ITEM 2.03.   CREATION OF A DIRECT FINANCIAL OBLIGATION OR AN OBLIGATION UNDER AN OFF-BALANCE SHEET ARRANGEMENT OF A REGISTRANT

     The disclosures above under Item 1.01(b) of this Current Report on Form 8-K relating to the Indenture and the Notes are also responsive to Item 2.03 of this report and are hereby incorporated by reference into this Item 2.03.

ITEM 8.01. OTHER EVENTS

     News releases dated June 20, 2005 and June 23, 2005 announcing the pricing and closing of the Offering are attached hereto as Exhibits 99.1 and 99.2 and are incorporated by reference herein.

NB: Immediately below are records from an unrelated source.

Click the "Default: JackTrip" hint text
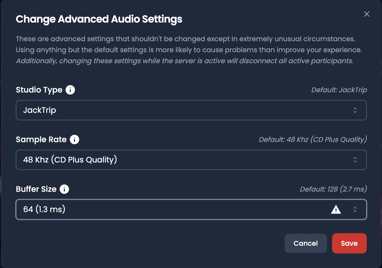 (339, 90)
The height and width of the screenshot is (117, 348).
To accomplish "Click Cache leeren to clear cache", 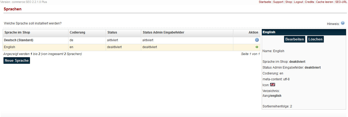I will click(325, 2).
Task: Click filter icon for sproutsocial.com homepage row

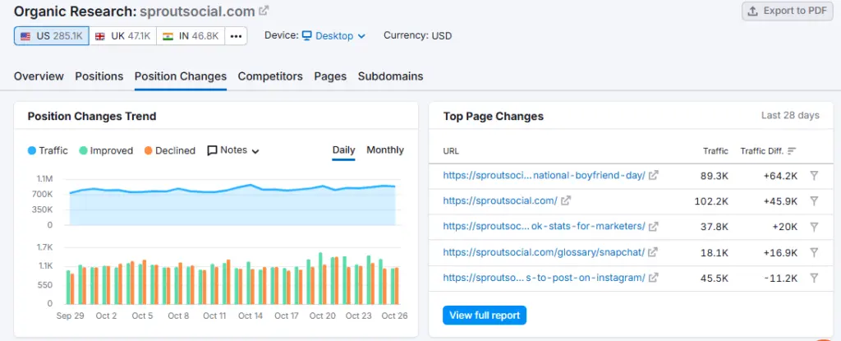Action: pos(813,200)
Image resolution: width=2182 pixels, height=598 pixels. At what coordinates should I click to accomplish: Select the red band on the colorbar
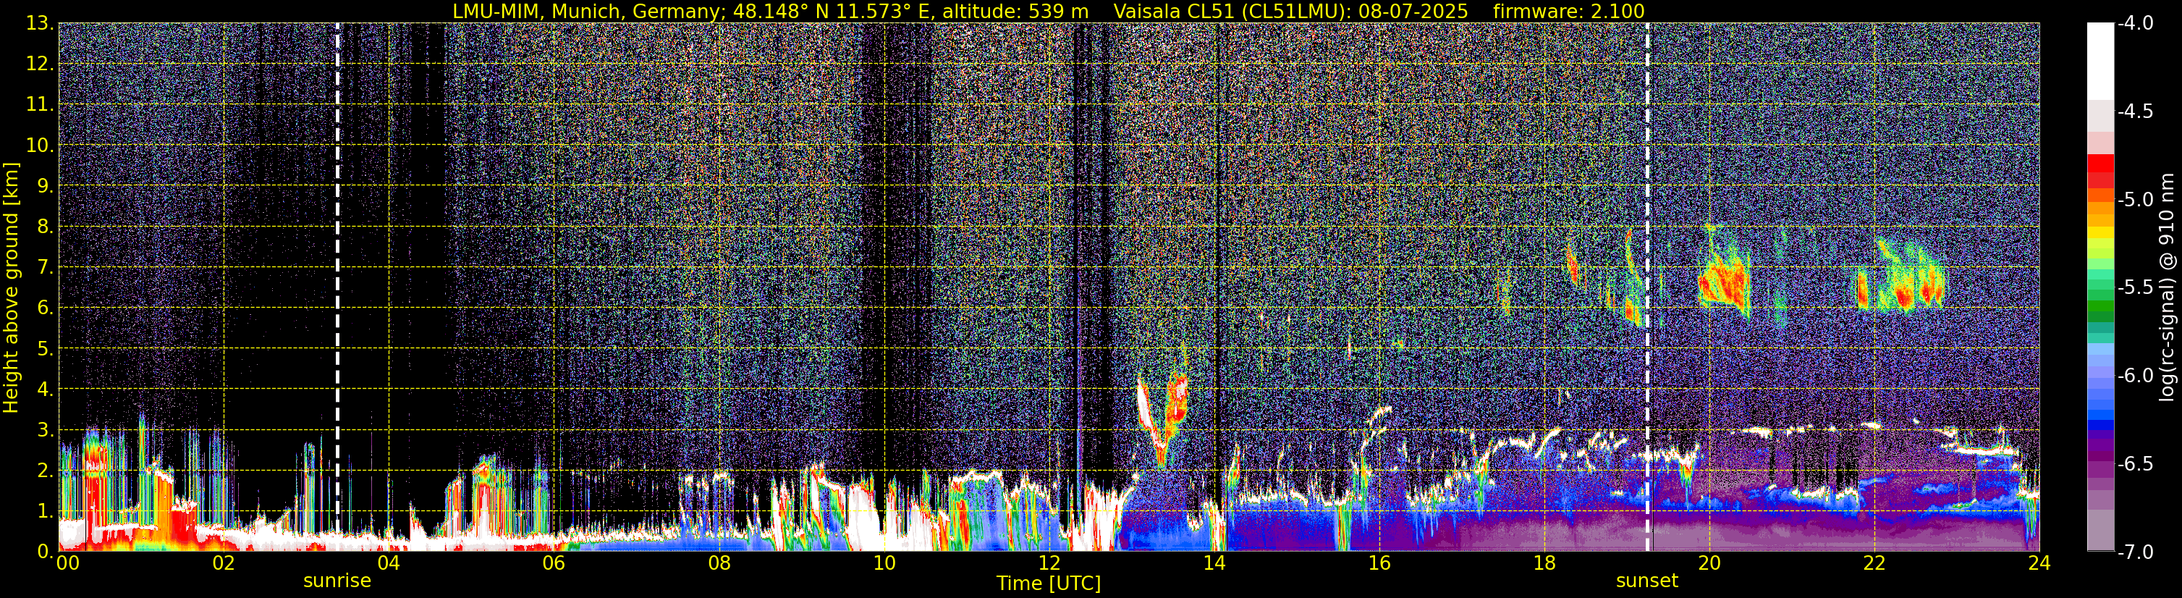2100,171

ITEM 9.01. FINANCIAL STATEMENTS AND EXHIBITS

     
Exhibit No.   Description
4.1
  Purchase Agreement, dated June 20, 2005, among Goodyear, certain subsidiaries of Goodyear and Citigroup Global Markets Inc. as representative of the several Purchasers listed therein.
 
   
4.2
  Indenture, dated as of June 23, 2005 among Goodyear, the subsidiary guarantors party thereto and Wells Fargo Bank, N.A., as Trustee.
 
   
4.3
  Registration Rights Agreement, dated as of June 23, 2005 among Goodyear, Citigroup Global Markets Inc., BNP Paribas Securities Corp., Credit Suisse First Boston LLC, Goldman, Sachs & Co., J.P. Morgan Securities Inc., Calyon Securities (USA) Inc., Deutsche Bank Securities, Inc., Natexis Bleichroeder Inc. and KBC Financial Products USA, Inc.
 
   
99.1
  News Release dated June 20, 2005.
 
   
99.2
  News Release dated June 23, 2005.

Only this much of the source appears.